#### Reading text

Paul Cardona (born 22 January 1953) is a Roman Catholic clergyman who serves as the Episcopal vicar for the Clergy for the Diocese of Gozo. Prior to this he was the Archpriest of the Basilica of St George in Victoria, Gozo from 2007 to 2016.

Early years
Paul Cardona was born on 22 January, 1953 in Sannat, Gozo, Malta to Luigi Cardona and Rosina Sciberras. He attended the primary school of Sannat and the secondary school in Victoria, Gozo. He went on to enter the major Seminary of the Sacred Heart in Victoria, Gozo to study Philosophy in 1971 and Theology in 1973. He was ordained priest by Bishop Nikol Joseph Cauchi Nicholas Cauchi]] on 18 June, 1977 in the Cathedral of the Assumption in Victoria.

Time in Italy
In September 1977 Cardona left for Italy where he started his ministry in the Diocese of Tivoli. On 4 December, 1977 he was appointed parish priest of the parish of St Philip Neri in Colle Fiorito di Guidonia. During his time in this parish Cardona built a pastoral complex for the parish use. Cardona served in this parish until May 1989.

#### Information supplied
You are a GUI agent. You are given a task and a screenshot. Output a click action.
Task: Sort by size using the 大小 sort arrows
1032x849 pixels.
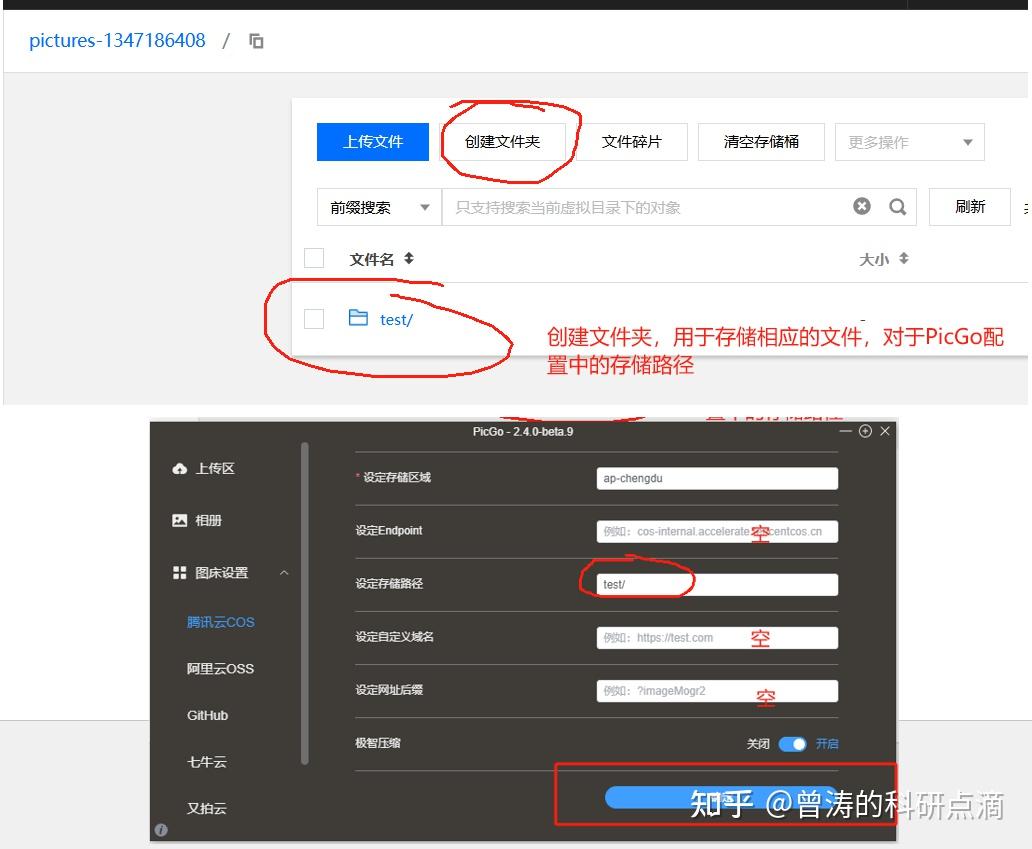pyautogui.click(x=902, y=258)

#### Exercises
1 > In the Paul Cardona biography, copy out the passage from "Early years" to "until May 1989.".
2 > Based on the Paul Cardona biography, do these statements agree with it? Answer yes or no for each, and quote the words that decide it.
(a) Cardona was born in Sannat.
(b) Cardona entered the seminary to study Theology in 1971.
(c) Cardona served in the parish of St Philip Neri until 1989.

#### Answers to each task
1 >
Early years
Paul Cardona was born on 22 January, 1953 in Sannat, Gozo, Malta to Luigi Cardona and Rosina Sciberras. He attended the primary school of Sannat and the secondary school in Victoria, Gozo. He went on to enter the major Seminary of the Sacred Heart in Victoria, Gozo to study Philosophy in 1971 and Theology in 1973. He was ordained priest by Bishop Nikol Joseph Cauchi Nicholas Cauchi]] on 18 June, 1977 in the Cathedral of the Assumption in Victoria.

Time in Italy
In September 1977 Cardona left for Italy where he started his ministry in the Diocese of Tivoli. On 4 December, 1977 he was appointed parish priest of the parish of St Philip Neri in Colle Fiorito di Guidonia. During his time in this parish Cardona built a pastoral complex for the parish use. Cardona served in this parish until May 1989.

2 >
(a) Yes: "born on 22 January, 1953 in Sannat, Gozo, Malta"
(b) No: "to study Philosophy in 1971 and Theology in 1973"
(c) Yes: "Cardona served in this parish until May 1989."